- Do this -
Can you carry on the role-playing anecdote about The Sword of Justice, picking up right after its last sentence?

- Selected passage -
--- Start ---
Take an old favourite
Abberant1 character of mine, "The Sword of
Justice". The Sword was a fine character, moral, honest and
dedicated.
The Other PCs: And
also utterly, utterly mad.
Unlike every other
super-powered Nova (the term given to super-powered people in the
Abberant universe), the Sword's powers were not derived from a
special gland in his brain that allowed him to manipulate quantum
energy.
The Other PCs: Yes
they were!
His powers were
granted to him by God.
The Other PCs: No
they weren't!
Whereas the
superhuman abilities of most Novas first manifest themselves during a
particularly stressful event such as a car crash, the Sword was first
granted his powers when a raid in his previous job as a police
detective went wrong and he was forced to fight for his life.
The Other PCs:
*ahem* Might have been a tad stressful?
He was mortally
wounded that day and should have died, but he prayed to God that he
might be saved to continue his fight against evil and God answered
his prayers.
The Other PCs: The
more heathen secular amongst them felt that his
possessing the regeneration power might have had something to do with
it.
God further granted
him two powers, that he, the Sword, might serve him: a shield by
which he could read people's auras to determine if they were good or
evil...
The Other PCs: A
customised version of the sense emotions power; he perceived calm,
happy people as good, and angry aggressive people as evil - which
given the calibre of people he came into contact with was right about
95% of the time.
...and a
sword, by which he could slay the evil2.
The Other PCs:
*cough* quantum bolt.3
So against "good"
people he was a pacifist, who would refuse to kill or harm. But
against "evil" people, he was utterly ruthless, leaving only
small piles of smoking ashes.
As a character, The
Sword was interesting, offbeat, and of course, utterly wrong for the
campaign, which I'd started off GMing {}, and in which we played
members of a super-powered consultancy firm for hire as corporate
troubleshooters. (There was also a subplot about a serial killer
roaming the ghettos of the city executing pimps and drug dealers with
what appeared to be some kind of high-powered flamethrower - but
for some reason The Sword could never fathom, the rest of the guys
were strangely reluctant to follow that up).
From day one, The
Sword started to face resistance from the other characters (or
perhaps it was me, Jonny, facing resistance from the other players).
I guess with
hindsight I can say that when you're raiding an abandoned church full
of drug-dealing pistol packing home boys, walking down the central
aisle chanting, "Yea, though I walk through the valley of the
shadow of death..." while despatching lethal quantum bolts left and
right wasn't exactly the sort of thing to inspire confidence in your
more secular companions.
Although thinking
further, I think maybe it was executing the prisoners afterwards that
rather soured the guys on The Sword. They were still somewhat in
superhero mode (or at least, "not getting the bollocks sued off us
by our client, the city, the relatives, and anyone else who can claim
to be traumatised" mode). After that they made sure to keep anyone
they found securely locked in an area of our headquarters (a cheap,
down-town building) that I didn't have access to. I didn't care. I
just sat in my room reading the bible (and not - as was often alleged
- standing on the roof incinerating any low-life who might walk past
the building).
--- End ---
- Given data -
--- Start ---
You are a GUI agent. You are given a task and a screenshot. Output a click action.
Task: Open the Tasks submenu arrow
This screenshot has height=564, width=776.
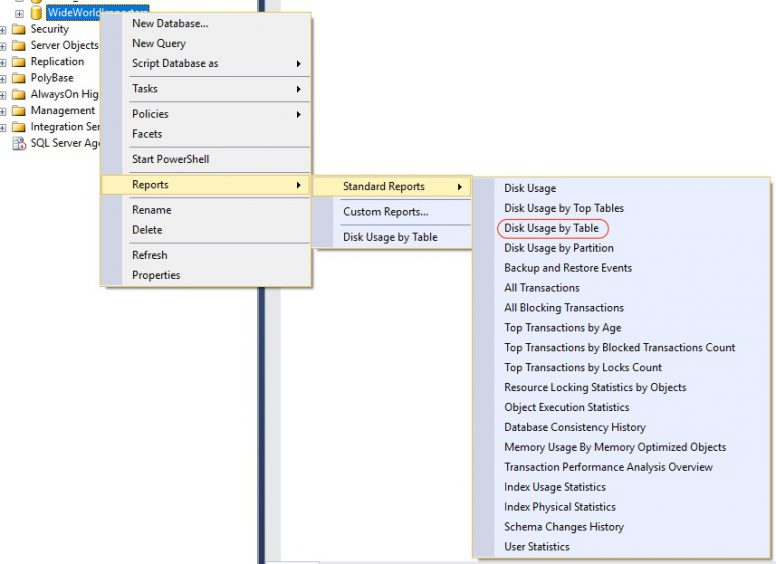(298, 89)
--- End ---
- Final result -
But The Sword didn't
put me off playing eccentrics.
My most recent
offbeat character was my Wookie Fringer4, Wooku, in Bog
Boy's D20 Star Wars game. The starting plot angle was built around
Mark's PC, an "Indiana Jones" type archaeologist travelling
around the galaxy looting finding rare artefacts.
Of course, it didn't
work out that way: Mark's PC actually had a level of Force Adept5
and so the first encounter consisted of him pumping his attributes up
to obscene levels and then kicking the [expletive deleted] out of a
bunch of harmless smugglers. (Well they were harmless after he'd
finished with them).
Yes. His monk6
was reborn.
But back to the
characters... Having decided on Mark's PC, two other roles were
required: a military type who could pilot the ship, and some kind of
engineering type. I bagsied the engineering type leaving Bubba to
play Dudley Doright.
So I had the basic
outlines of the role - a Fringer with a knack for fixing things -
but I wanted some other angle. Then I remembered a previous S&P
article I'd written in which I described how a former work colleague
of mine used to reclaim radios when the rent was forthcoming.
Remember the softly
spoken little Scottish guy with the menacing persona who always did
the talking? The man who simply screamed player character? Well I
took the other guy - the cowardly giant who stood at the back with
a baseball bat ready to leg it when the going got tough.
But "some bloke who
some bloke I used to work with once employed" still seemed a bit
vague as a character concept - or at least not something I could
easily explain to the guys. I needed a snappier concept. Something
the guys could easily grasp. Something...
Villa from Blakes 7,
as a Wookie. I made him an engineer with a penchant for stealing
things and a particular skill for cracking locks. Add in a hobby,
cooking, and a name, Garwooken, shortened to "Wooka", and I was
all set to go.
It turned out that
having a concept that the guys could easily grasp was something of a
double-edged sword due to a number of factors, the chief of which was
that they hated it.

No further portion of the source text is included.